La malattia è seria e specialistica e noi non vogliamo certo cimentarci con essa, vogliamo solo offrire qualche informazione generica utile per farsene un’idea. Racchiudiamo la nostra informazione in quattro domande e in altrettante risposte.
Prima domanda: si può guarire dall’Alzheimer? Oggi non esistono terapie farmacologiche in grado di bloccare i meccanismi alla base della malattia, come accade per varie altre patologie, però esistono delle molecole che agiscono proprio sui sintomi, in particolare sul sintomo della memoria, tanto che si può rallentare il decorso della perdita della memoria stessa. I farmaci approvati in Italia per la cura della perdita della memoria sono i cosiddetti inibitori delle colinesterasi (donepezil, rivastigmina e galantamina) che sono efficaci per aumentare le concentrazioni cerebrali dei neurotrasmettitori che agiscono nei processi della memoria. Seconda domanda: sono importanti o non servono a nulla il movimento e l’alimentazione? La risposta è ovvia: una sana alimentazione aiuta, come aiuta il movimento, tutti e due utili, se fatti con misura e intelligenza, per contrastare tutti i fenomeni di degenerazione. Quindi dieta mediterranea e movimento quotidiano. A questo si deve aggiungere la curiosità intellettuale: la lettura, l’interesse alla conoscenza, l’attività intellettuale in senso lato. Va detto, però, altrettanto chiaramente che non esistono misure preventive certe della malattia.

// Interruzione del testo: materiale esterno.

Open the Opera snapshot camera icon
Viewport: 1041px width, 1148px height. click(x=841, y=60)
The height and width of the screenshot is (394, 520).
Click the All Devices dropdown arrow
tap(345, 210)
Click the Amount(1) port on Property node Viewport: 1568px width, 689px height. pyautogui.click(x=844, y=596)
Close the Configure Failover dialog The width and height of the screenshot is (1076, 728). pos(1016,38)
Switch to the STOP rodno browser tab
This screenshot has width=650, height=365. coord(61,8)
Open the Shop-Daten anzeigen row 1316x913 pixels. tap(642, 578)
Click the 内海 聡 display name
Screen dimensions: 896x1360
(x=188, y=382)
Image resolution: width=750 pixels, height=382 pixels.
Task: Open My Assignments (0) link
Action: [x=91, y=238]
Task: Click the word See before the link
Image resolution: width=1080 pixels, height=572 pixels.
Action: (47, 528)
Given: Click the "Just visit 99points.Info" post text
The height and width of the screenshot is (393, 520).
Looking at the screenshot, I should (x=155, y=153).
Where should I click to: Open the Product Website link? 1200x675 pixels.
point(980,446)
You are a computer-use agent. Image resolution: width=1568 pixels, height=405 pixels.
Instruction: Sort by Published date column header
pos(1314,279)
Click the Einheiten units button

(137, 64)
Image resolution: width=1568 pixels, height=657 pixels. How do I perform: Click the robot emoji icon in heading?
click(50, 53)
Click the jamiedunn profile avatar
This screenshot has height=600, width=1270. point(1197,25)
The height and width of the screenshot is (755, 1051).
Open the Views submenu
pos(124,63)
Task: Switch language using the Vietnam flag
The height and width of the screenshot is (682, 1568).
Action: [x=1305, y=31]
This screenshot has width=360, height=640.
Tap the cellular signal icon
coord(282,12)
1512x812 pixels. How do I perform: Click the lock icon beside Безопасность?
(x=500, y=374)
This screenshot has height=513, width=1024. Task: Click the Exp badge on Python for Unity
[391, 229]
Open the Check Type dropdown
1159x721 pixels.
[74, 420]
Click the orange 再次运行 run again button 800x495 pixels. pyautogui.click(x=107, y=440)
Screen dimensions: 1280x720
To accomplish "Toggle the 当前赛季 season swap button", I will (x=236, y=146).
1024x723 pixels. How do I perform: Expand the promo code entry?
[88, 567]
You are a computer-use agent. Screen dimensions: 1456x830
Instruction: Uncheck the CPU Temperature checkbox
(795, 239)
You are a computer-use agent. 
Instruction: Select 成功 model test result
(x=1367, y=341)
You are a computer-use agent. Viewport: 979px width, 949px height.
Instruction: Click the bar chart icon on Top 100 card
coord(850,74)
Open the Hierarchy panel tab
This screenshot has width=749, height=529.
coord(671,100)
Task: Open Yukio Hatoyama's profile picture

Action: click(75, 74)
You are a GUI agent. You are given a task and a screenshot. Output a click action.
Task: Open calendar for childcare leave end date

Terza domanda: si può diagnosticare la malattia prima della sua fase acuta? La risposta è sì, si può. In genere la malattia, come detto, inizia con ciò che può essere confuso con la sbadataggine, con lo stress, però la frequenza di queste sbadataggini dovrebbe far suonare il campanello di allarme. Non solo. Oggi, scrive il professor Daniele Imperiale, noto neurologo, la scienza ha permesso “di misurare a livello del “liquor cerebrospinale” le concentrazioni di alcune molecole che sono coinvolte nella patogenesi della malattia (tau totale, tau fosforilata e peptide beta-amiloide 42)”.
Quarta domanda: in futuro sarà possibile guarire? E’ difficile rispondere, tuttavia c’è da dire che nel 2013, negli Usa, su soggetti ad altissimo rischio, si sperimenteranno nuove terapia con farmaci biologici “in grado di interferire”, aggiunge il professor Imperiale, “nei meccanismi di deposizione delle proteine patologiche a livello di tessuto cerebrale”.